Pejuang Afghan suka menyelipkan bunga di bedil mereka. Afghan, negeri yang tak putus dirundung perang itu, kaum lelakinya sangat merindukan perempuan. Perempuan di sana tak bisa leluasa bepergian di luar rumah tanpa didampingi suami. Perempuan Afghan mahkluk tanpa identitas. Ke manapun pergi selalu tertutup rapat burqa. Di rumah pun kaum lelaki tak bisa menemui perempuan tanpa izin keluarga. Memandang perempuan merupakan kekuranajaran tak terperi. Harga mahar untuk perempuan sangat mahal. Di desa mas kawin perempuan nilainya setara dengan 150 ekor kambing. Akibatnya, kaum lelaki Afghan jarang yang menikah. Merebaklah kultur Bachabazi. Lelaki dewasa memelihara bocah lelaki sebagai pelampiasan hasrat seksual. Bachabazimakna harafiahnya play with boy. Nyaris semua tarian macho mengarah pada erotisme kaum lelaki. Setali tiga uang  tradisi warok di Ponorogo atau gandrung lanang di Banyuwangi.

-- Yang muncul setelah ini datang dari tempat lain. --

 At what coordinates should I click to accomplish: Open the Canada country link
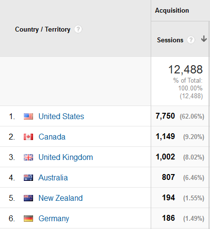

Bachabazi relatif masih lebih termaafkan ketimbang zina. Humor lelaki Afghan lebih menjurus ke hubungan badan antar lelaki atau organ tubuh lelaki. Jangan sesekali kamu membungkuk memungut uang jatuh di jalanan Kandahar. Pantatmu bisa ditembus dari belakang. Humor macam ini, dengan berbagai variasinya, banyak beredar di Afghanistan. Sebaliknya humor porno menyangkut organ tubuh perempuan sangat jarang terdengar. Jika Anda pemuda berkulit mulus tanpa bulu, tanpa jenggot, dan tanpa cambang, berhati-hatilah. Anda akan ditawari menginap di rumah lelaki Afghan. Iming-imingnya, "Aku punya Vaseline, di rumah." Â
Rezim Taliban saat berkuasa sangat menentang bachabazi. Adat berhubungan seksual dengan bocah-bocah yang sudah mendarah daging diberantas. Pelaku hubungan sejenis dihukum dengan diambruki tembok. Di negeri yang hancur karena perang, tembok rusak tersedia melimpah. Taliban tak memberi ampun pada homoseks. Apalagi pelaku zina perkosaan. Maling dipotong tangannya. Jasad perampok digantung di pinggir jalan buat menciptakan efek jera. Candu dilarang. Jangankan kriminalitas, meja, kursi, dan lukisan tidak boleh. Semua orang harus duduk di lantai beralas karpet atau matras.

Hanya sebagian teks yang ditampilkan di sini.